His resistance to acknowledging what comes with age, to confronting his own mortality, stops him from finding any true meaning in life. As Boy ages, he begins to feel less satisfied with his life, less sure that it will be the perfect story he had told himself, in which he is the hero. The problem is that a hero’s death often comes early, in order to fight against some great evil. Real life does not allow this, and Boy must confront that, as all people do. For “as we neared our sixties the cloaks we had wrapped about our essential selves were wearing thing,” the mythology of each man becoming more clearly flawed, as death presents a deadline for truth (242). Padre Blazon faced a similar dilemma, trying to figure out what it meant to be old. He notes that his faith relies on the preachings of Jesus, who only lived young, and wishes for a God that can teach him to be old. The myth that underlines all of humanity is that man is immortal — as foolish as it sounds out loud, it is an unspoken belief. Before death, in order ebb the dissonance this causes, one must accept the truth. Ramsay’s saints become a model for conflicting myth and truth, perfection and mortality. Coming in with a belief in the perfection of saints, Blazon tells him:

“Thomas Aquinas was monstrously fat; St. Jerome had a terrible temper. This gives comfort to fat men and cross men. Mankind cannot endure perfection; it stifles him. He demands that even the saints should cast a shadow. If they, these holy ones who have lived so greatly but who still carry their shadows with them, can approach God, well then, there is hope for the worst of us.” (174)

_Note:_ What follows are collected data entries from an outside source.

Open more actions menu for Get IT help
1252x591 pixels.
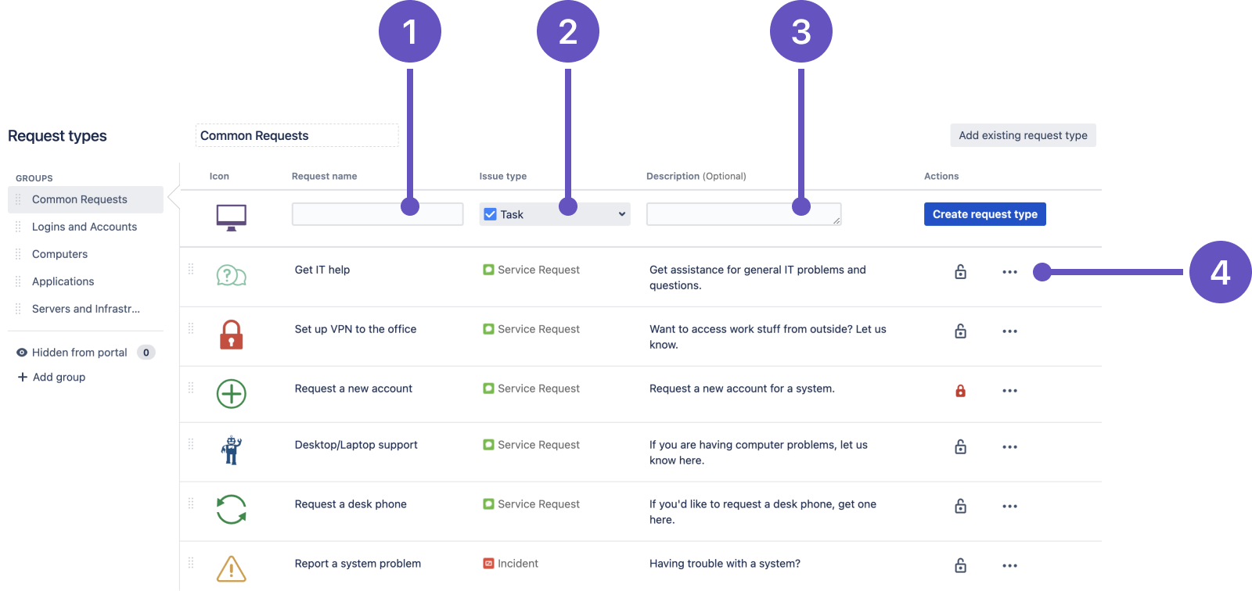1009,272
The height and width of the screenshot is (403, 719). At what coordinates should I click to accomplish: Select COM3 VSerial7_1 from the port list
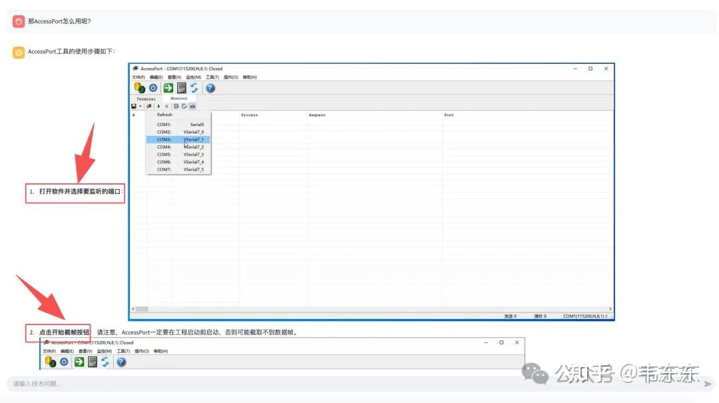coord(178,140)
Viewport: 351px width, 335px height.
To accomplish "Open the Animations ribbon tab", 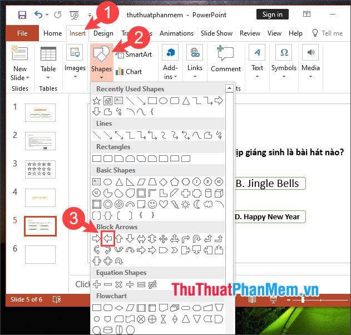I will coord(176,33).
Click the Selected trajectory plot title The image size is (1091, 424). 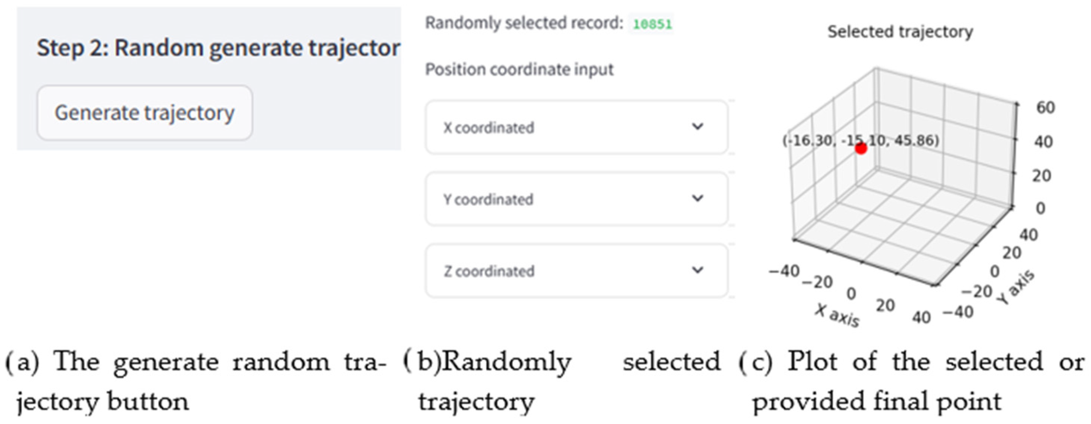900,32
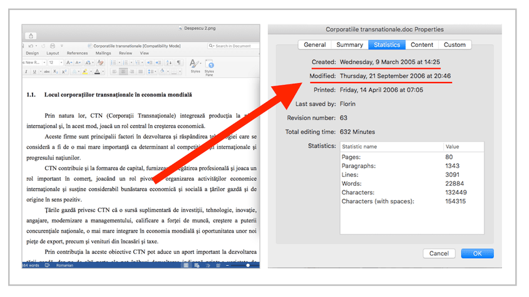
Task: Click the increase indent icon
Action: pos(158,63)
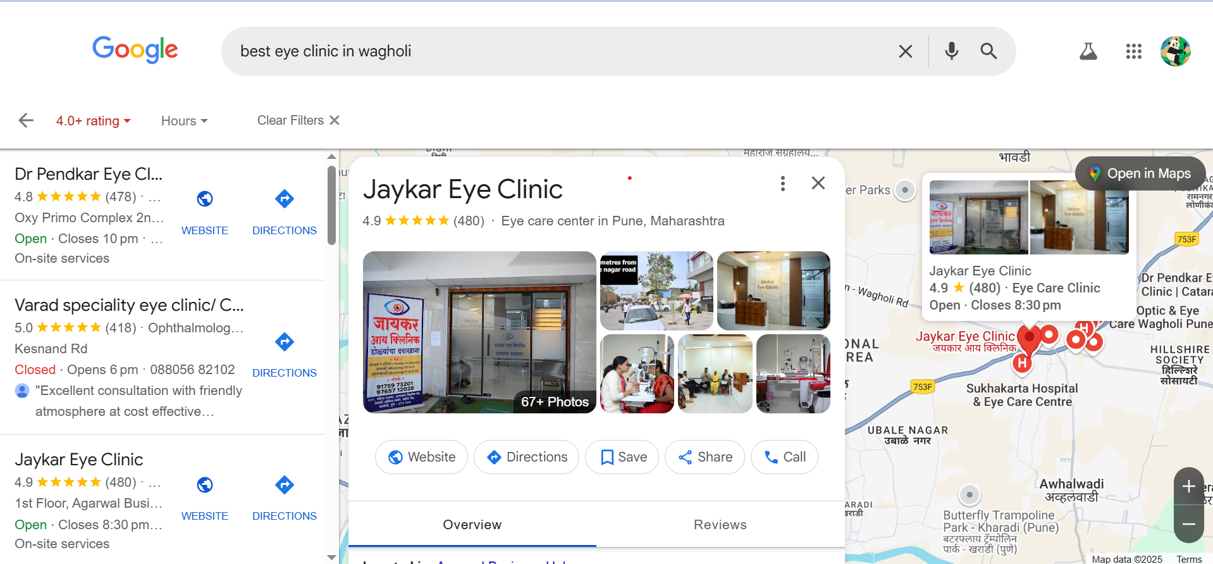Save Jaykar Eye Clinic to list
Image resolution: width=1213 pixels, height=564 pixels.
pyautogui.click(x=622, y=457)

While the then-young Ramsay may believe the purpose of saints was to be a paragon of humanity, the older Blazon tells of the need for imperfection. It is the acceptance of these flaws that allows for humans to ascend past their mythology and embrace the truth, for it is the saints ability to be good but “carry their shadows” that allows them to approach God. Ramsay begins to learn this as in getting Boy to realize he is no hero, that his truth is myth, he is “simply trying to recover something of the life,” only holding “the bad with the good” can allow him to “possess it as a whole,” (264). Only through recognition of one’s one subjectivity can they begin to gleam truth, the knowledge that one cannot obtain truth being the key to obtaining it.

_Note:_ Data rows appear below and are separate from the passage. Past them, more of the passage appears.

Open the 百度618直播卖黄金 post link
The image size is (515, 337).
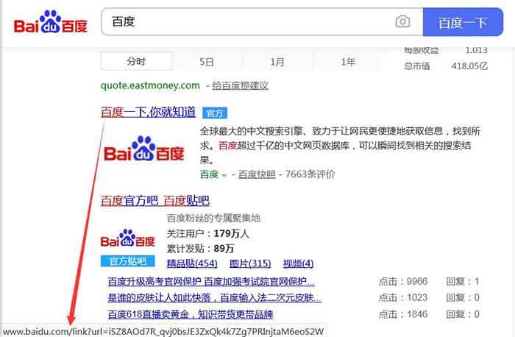[x=191, y=314]
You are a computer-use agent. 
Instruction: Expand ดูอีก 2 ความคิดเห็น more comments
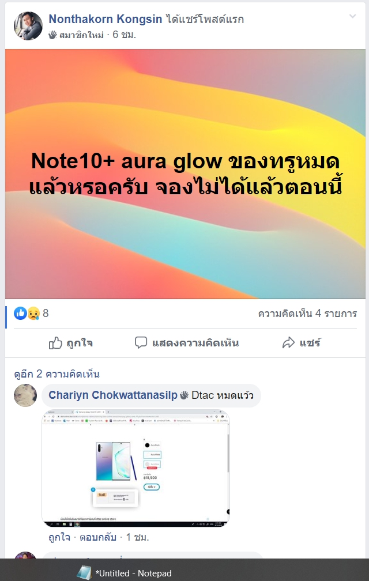(x=57, y=374)
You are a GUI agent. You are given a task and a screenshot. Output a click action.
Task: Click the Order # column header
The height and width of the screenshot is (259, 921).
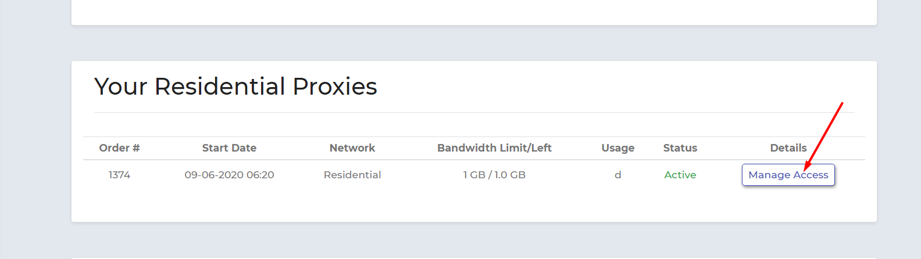(x=119, y=148)
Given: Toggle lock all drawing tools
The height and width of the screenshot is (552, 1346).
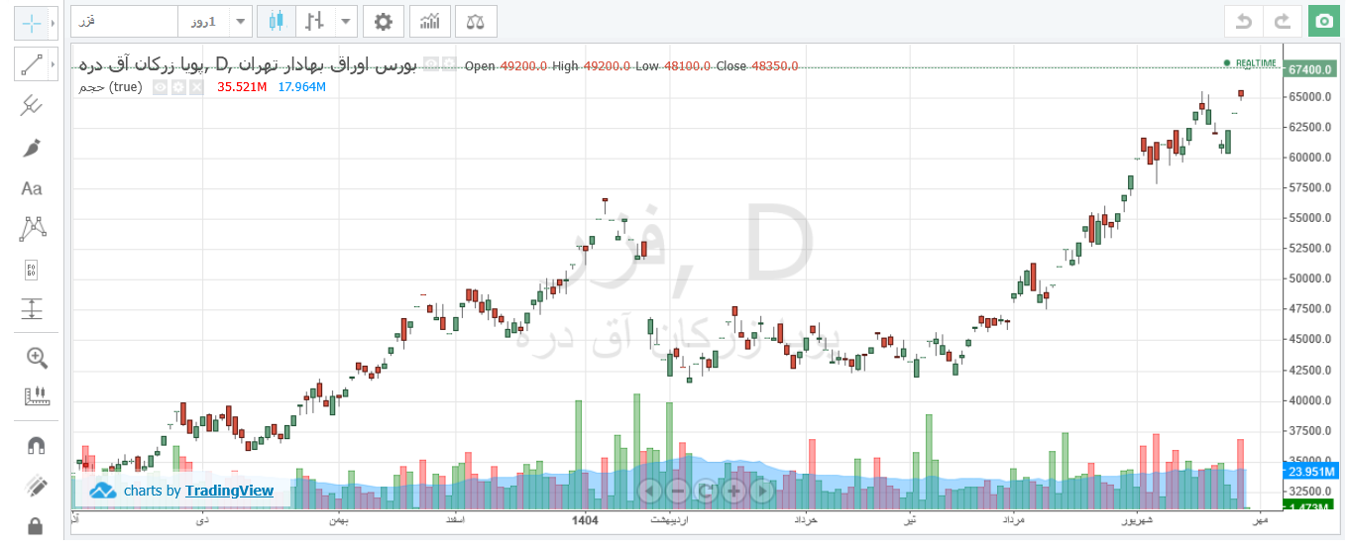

Davies presentation of mythology in its various forms, and his depiction of characters grappling with its meaning, presents a nuanced view of the basis of truth and belief. One naturally distorts the truth, on the individual or societal level, and this unique ability allows humans to have power over reality through their perception of it. Ramsay’s wish for his belief that Mrs. Dempster is a saint is a foolish one — as Blazon says “‘if you think her a saint she is a saint to you. What more do you ask?” (174). More important than the objectivity of Mrs. Dempster’s sainthood is “What figure is she in your own personal mythology?” (177). How Ramsay perceives Mrs. Dempster — and why he perceives her that way — is more significant. It says more about him than anything else, and allows him to better understand himself, to see his life as whole. Ramsay asks himself, as he is writing his largest work:

“Why do people all over the world, and at all times, want marvels that defy all verifiable facts? And are marvels brought into being by their desire, or is their desire an assurance rising from some deep knowledge, not to be directly experienced and questioned, that the marvellous is indeed an aspect of the real?” (199).

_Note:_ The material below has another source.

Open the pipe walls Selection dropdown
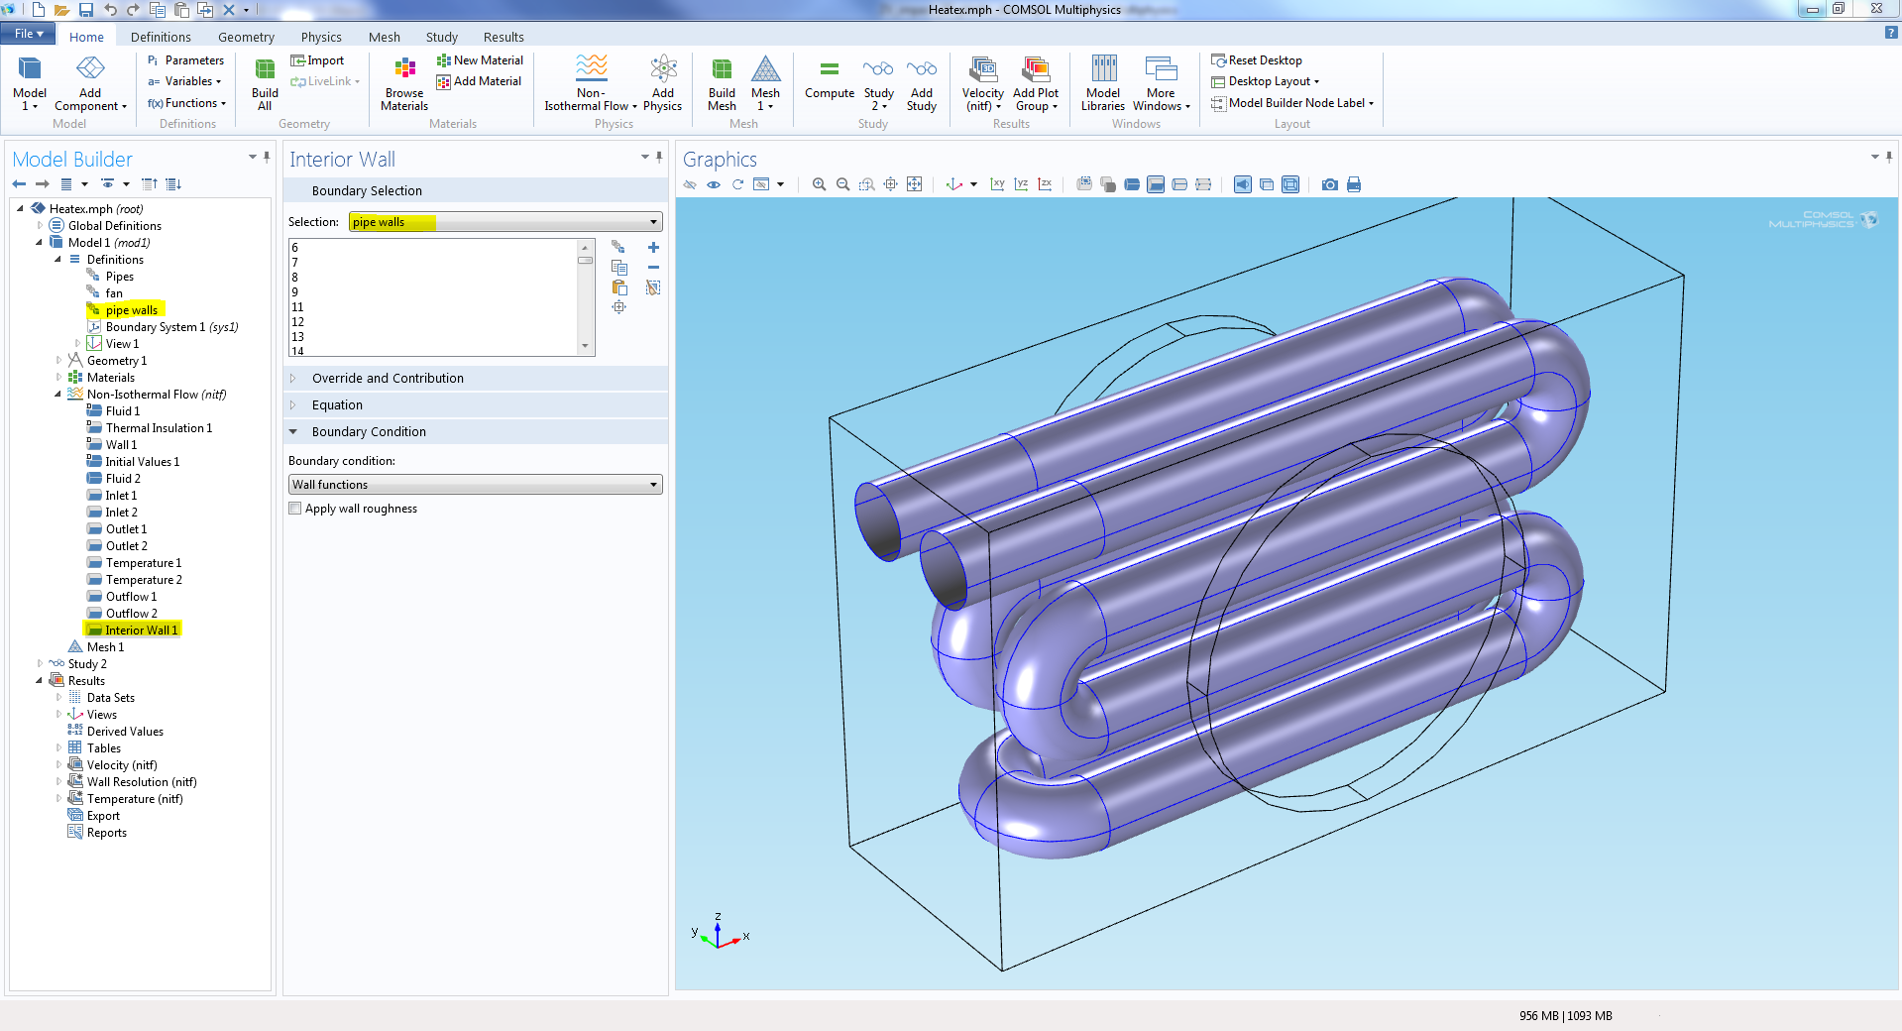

Truth and myth are fundamentally connected. Whether through the belief of the people or the truth of the world, this combination creates an existence unique to each individual. Through Davies work, the reader is able to see this complex connection and its powerful effect on humanity. He suggests that rather than fighting for Truth, we should embrace our subjectivity in a way that allows our actions to become as mythical as our thoughts.